Gender Rebel
A Portrait Project by Evelyn Leder
Gender Rebel is a new photographic portrait project supported by the San Francisco Arts Commission. The project centers gender non-conforming people across a range of ages, identities, cultural backgrounds, and lived experiences. Through a series of portraits, the work celebrates GNC people not as abstractions, symbols, or social categories, but as complex individuals with presence, dignity, style, humor, vulnerability, and power.
This project grows out of my own lifelong experience as a gender non-conforming queer person. At 62, I am interested in making work that speaks to the long histories of queer and gender non-conforming people. Gender Rebel is my fourth project supported by the San Francisco Arts Commission, and continues my long-term artistic investigation into visibility, the gaze, and how bodies are seen. Much of my work has explored looking, being looked at, and the ways images frame or distort identity. This project brings that inquiry into a direct relationship with gendered life, self-presentation, and queer survival.
The portraits will be made in environments that are familiar to the people being photographed: near their homes, in their neighborhoods, in domestic spaces, work spaces, studios, yards, sidewalks, or other places where they already have a sense of presence. Rather than placing everyone into a neutral studio setup, I want the setting to hold some relationship to the person’s actual life. The photographs will be made with care, conversation, and attention to how each person inhabits their surroundings. Their stance, clothing, expression, gaze, and way of moving through the world will shape the image. I see the people I photograph not simply as subjects, but as collaborators in the making of the portrait.

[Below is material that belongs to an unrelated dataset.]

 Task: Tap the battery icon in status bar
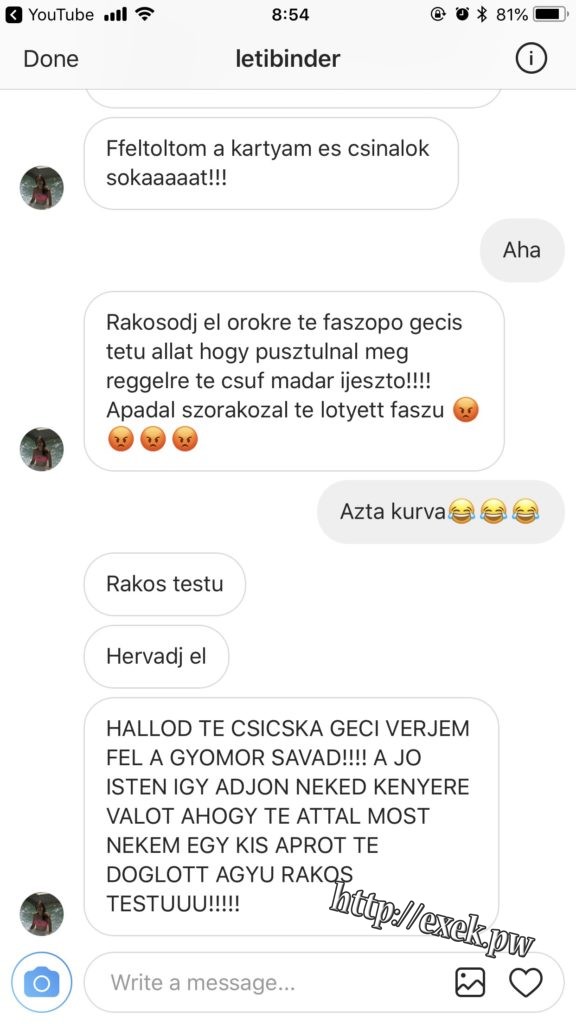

The project also recognizes that gender nonconformity is not experienced the same way by everyone. GNC visibility is shaped by race, class, age, immigration history, cultural background, and the ways different bodies are policed or read in public. For that reason, the project is intentionally multigenerational and racially diverse. It asks what it means to be seen on one’s own terms, especially for people whose gender presentation has often been misunderstood, disciplined, fetishized, or erased.

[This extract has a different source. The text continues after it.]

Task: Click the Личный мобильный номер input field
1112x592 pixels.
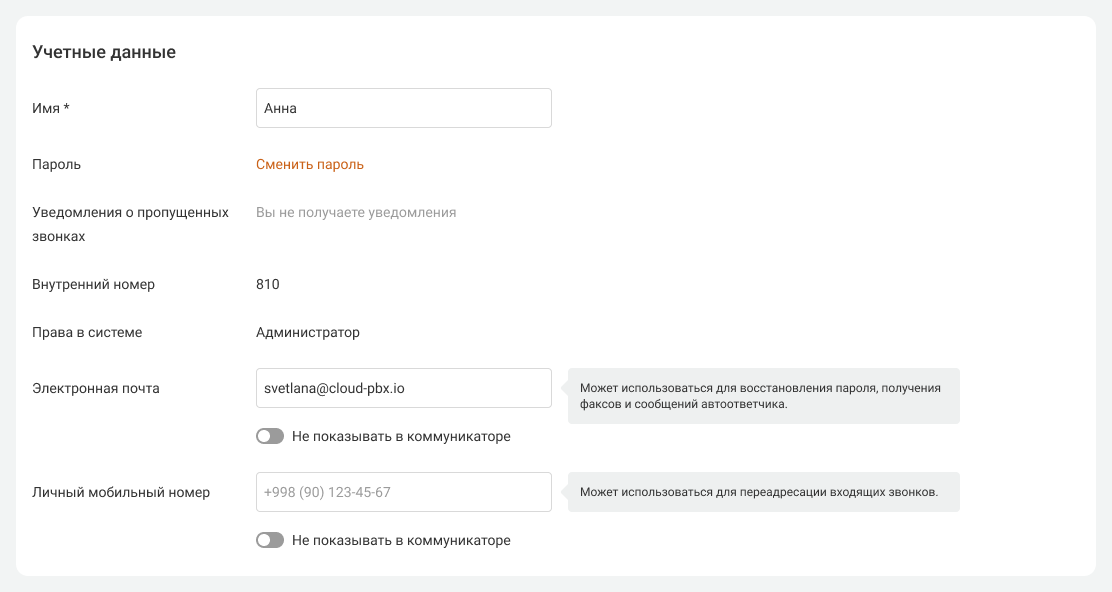Action: pos(403,492)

The final body of work will include approximately 10–20 photographs. The project will culminate in a public exhibition at Black and White Projects in the Mission neighborhood of San Francisco, an opening reception, a community conversation with invited artists and cultural workers, and a closing gathering. These public events are intended to create a space of recognition, pride, and dialogue for San Francisco’s queer and gender non-conforming communities.
Gender Rebel is both a celebration and an archive. It honors people who have made lives outside conventional gender expectations, often with great creativity and courage. It also marks an important evolution in my artistic practice: a turn toward portraiture that is more connected to my own history, my community, and the political urgency of being seen without being reduced.